== DATA EXTRACTS
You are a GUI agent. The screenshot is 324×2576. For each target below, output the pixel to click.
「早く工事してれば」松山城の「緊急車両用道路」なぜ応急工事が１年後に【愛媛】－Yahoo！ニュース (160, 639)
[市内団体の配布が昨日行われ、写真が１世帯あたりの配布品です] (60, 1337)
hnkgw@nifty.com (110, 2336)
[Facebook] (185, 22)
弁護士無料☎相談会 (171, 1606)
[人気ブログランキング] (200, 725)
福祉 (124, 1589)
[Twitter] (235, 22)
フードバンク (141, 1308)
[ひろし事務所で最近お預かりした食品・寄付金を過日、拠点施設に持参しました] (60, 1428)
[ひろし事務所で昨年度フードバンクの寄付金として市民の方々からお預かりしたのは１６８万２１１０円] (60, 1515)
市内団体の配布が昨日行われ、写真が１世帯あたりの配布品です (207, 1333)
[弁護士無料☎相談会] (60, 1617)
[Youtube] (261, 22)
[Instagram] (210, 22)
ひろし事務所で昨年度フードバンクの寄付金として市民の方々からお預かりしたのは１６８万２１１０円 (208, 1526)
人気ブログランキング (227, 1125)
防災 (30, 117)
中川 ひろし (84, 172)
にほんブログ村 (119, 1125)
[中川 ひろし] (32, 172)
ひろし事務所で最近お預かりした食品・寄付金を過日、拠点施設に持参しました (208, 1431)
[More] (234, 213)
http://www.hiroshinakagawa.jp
====
# EXERCISE DIRECTIONS
Would you copy out exactly the lines above that start at the one containing "弁護士無料☎相談会 (171, 1606)" and end at the one containing "[More] (234, 213)", inclusive?

# WRITTEN SOLUTION
弁護士無料☎相談会 (171, 1606)
[人気ブログランキング] (200, 725)
福祉 (124, 1589)
[Twitter] (235, 22)
フードバンク (141, 1308)
[ひろし事務所で最近お預かりした食品・寄付金を過日、拠点施設に持参しました] (60, 1428)
[ひろし事務所で昨年度フードバンクの寄付金として市民の方々からお預かりしたのは１６８万２１１０円] (60, 1515)
市内団体の配布が昨日行われ、写真が１世帯あたりの配布品です (207, 1333)
[弁護士無料☎相談会] (60, 1617)
[Youtube] (261, 22)
[Instagram] (210, 22)
ひろし事務所で昨年度フードバンクの寄付金として市民の方々からお預かりしたのは１６８万２１１０円 (208, 1526)
人気ブログランキング (227, 1125)
防災 (30, 117)
中川 ひろし (84, 172)
にほんブログ村 (119, 1125)
[中川 ひろし] (32, 172)
ひろし事務所で最近お預かりした食品・寄付金を過日、拠点施設に持参しました (208, 1431)
[More] (234, 213)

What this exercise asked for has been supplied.